◆ Problem to work on
Only one part of the listing is needed: the lines from the one with "644x297 pixels. How" through the last line, copied exactly and free of pictures.

◆ Records shown
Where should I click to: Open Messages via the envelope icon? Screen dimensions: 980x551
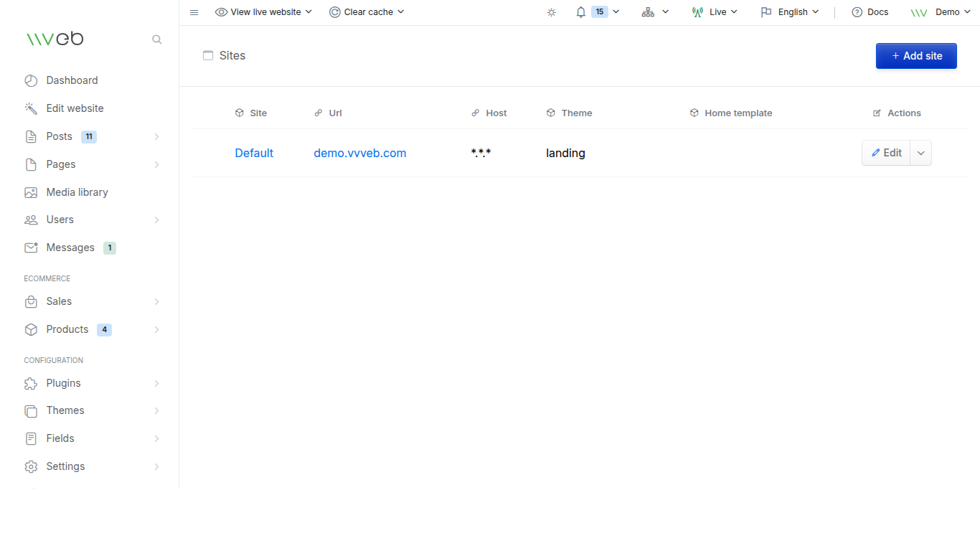point(31,247)
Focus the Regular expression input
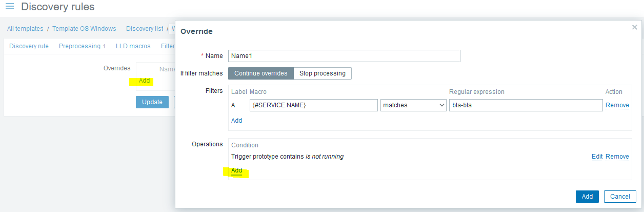Viewport: 644px width, 212px height. (525, 105)
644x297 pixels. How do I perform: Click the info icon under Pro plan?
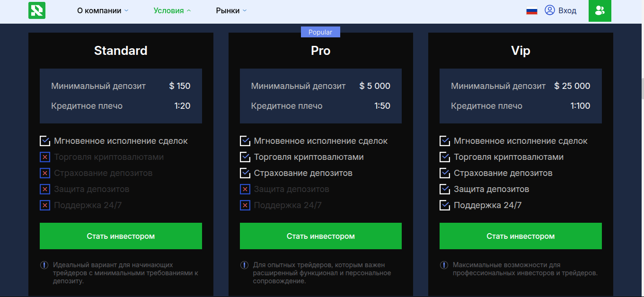coord(244,265)
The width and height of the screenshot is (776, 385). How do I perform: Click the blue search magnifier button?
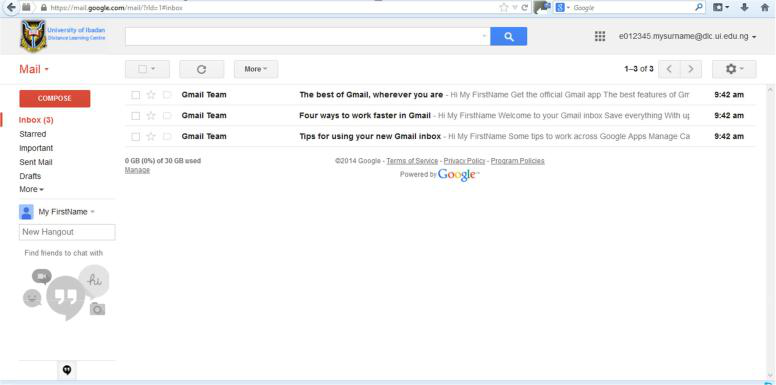click(x=508, y=37)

◆ Result for this task
644x297 pixels. How do I perform: Click the info icon under Pro plan?
coord(244,265)
The width and height of the screenshot is (776, 385). How do I perform: Click the blue search magnifier button?
click(x=508, y=37)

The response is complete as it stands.